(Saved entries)
========================================

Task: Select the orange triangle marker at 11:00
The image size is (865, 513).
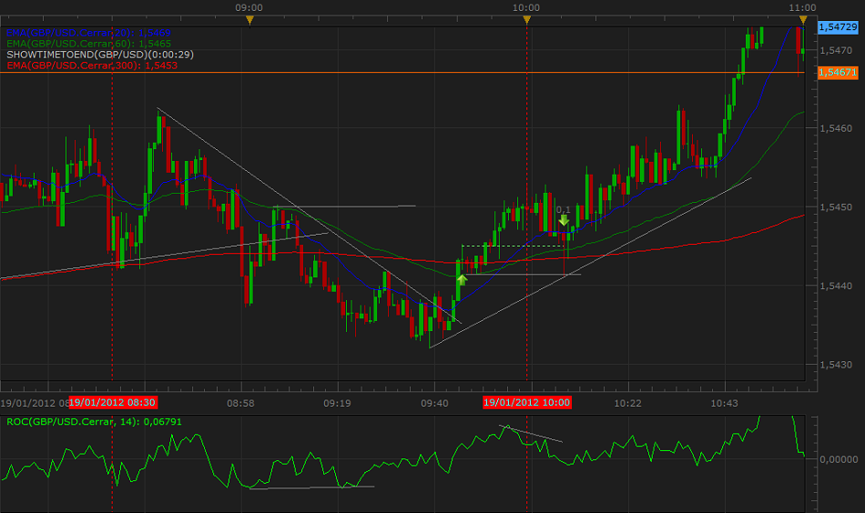Action: tap(802, 20)
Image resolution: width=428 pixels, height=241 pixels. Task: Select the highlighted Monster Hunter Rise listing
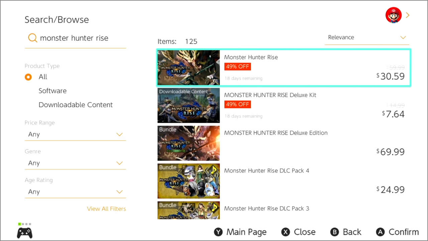coord(284,67)
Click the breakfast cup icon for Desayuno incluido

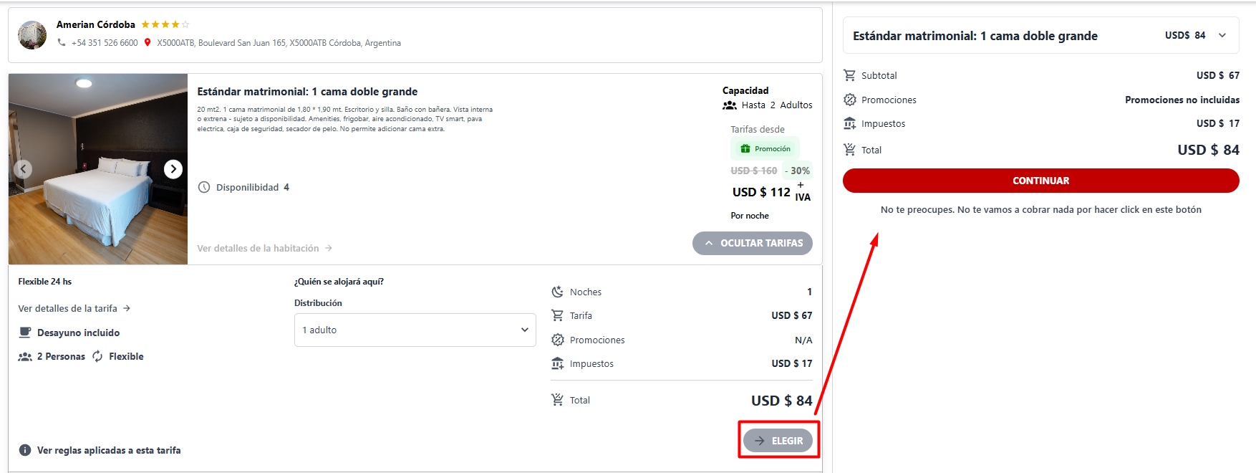pos(25,333)
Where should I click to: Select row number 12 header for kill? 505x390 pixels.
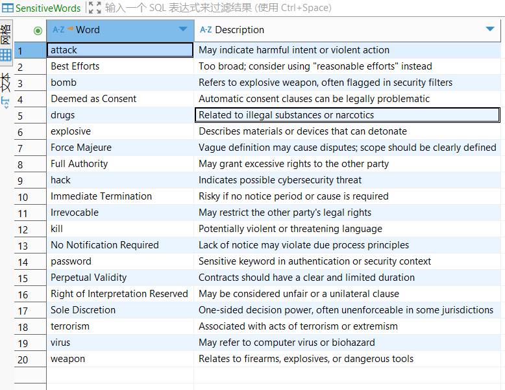[x=23, y=229]
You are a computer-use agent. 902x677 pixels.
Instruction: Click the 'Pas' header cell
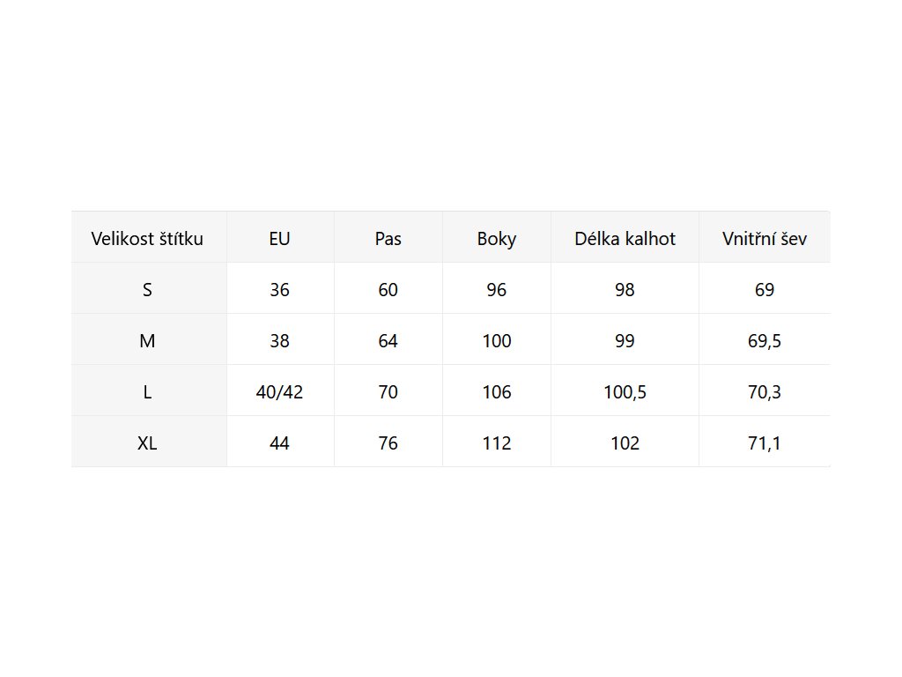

========================================

→ Work instructions: Drop every picture, then write out the remaining entries above exactly as they appear.

→ Answer box:
Task: Select the orange triangle marker at 11:00
The image size is (865, 513).
Action: tap(802, 20)
Image resolution: width=428 pixels, height=241 pixels. Task: Select the highlighted Monster Hunter Rise listing
coord(284,67)
Click the breakfast cup icon for Desayuno incluido

pos(25,333)
Where should I click to: Select row number 12 header for kill? 505x390 pixels.
[x=23, y=229]
You are a computer-use agent. 902x677 pixels.
Instruction: Click the 'Pas' header cell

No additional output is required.